- **Exercises**:
(1) Write out the part of the patent excerpt that opens with the words containing "Alternatively, camera 210" and closes with "equipment as needed.".
(2) According to the patent excerpt, what does each detector 220 correspond to?

- **Selected passage**:
• • • • • • •
Alternatively, camera 210 can provide a stereo video field of view. This can be achieved with any of the well known methods (for example, separate cameras, anaglyphic filters over a binocular prism, binocular to over/under prism such as described in U.S. Pat. No. 5,193,000, shuttered binocular prism using field interlace, etc.). Monitor 212 and overlays 222 would display and be generated, respectively, by a compatible technique, and the driver would use or wear appropriate 3D viewing equipment as needed.
A control system 218 is communicatively coupled with the plurality of vehicles 204, the plurality of driver consoles 102, and the plurality of reconfigurable portions 206. The control system 218 includes a plurality of detectors 220. Each detector 220 corresponds to one reconfigurable portion of the plurality of reconfigurable portions 206. A detector 220 is configured to receive the identifier of the vehicle 204 and to sense the vehicle 204, and the control system 218 is programmed to compose, according to the received identifier, the sensing of the vehicle 204, and the driver-initiated control signal 216 of the driver console 102 that corresponds to the vehicle 204, the interactions among the vehicle 204, the driver console 102 corresponding to the vehicle 204, and the reconfigurable portion 206 that corresponds to the detector 220 that received the identifier of the vehicle 204.
• • • • • • •
- **Stored data**:
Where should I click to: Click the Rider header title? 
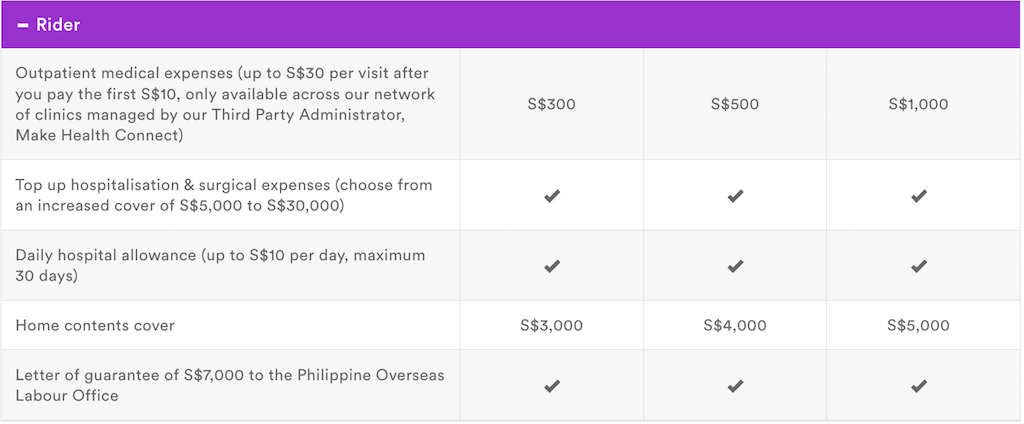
• • • • • • •
- **Correct answers**:
(1)
Alternatively, camera 210 can provide a stereo video field of view. This can be achieved with any of the well known methods (for example, separate cameras, anaglyphic filters over a binocular prism, binocular to over/under prism such as described in U.S. Pat. No. 5,193,000, shuttered binocular prism using field interlace, etc.). Monitor 212 and overlays 222 would display and be generated, respectively, by a compatible technique, and the driver would use or wear appropriate 3D viewing equipment as needed.

(2) One reconfigurable portion of the plurality of reconfigurable portions 206.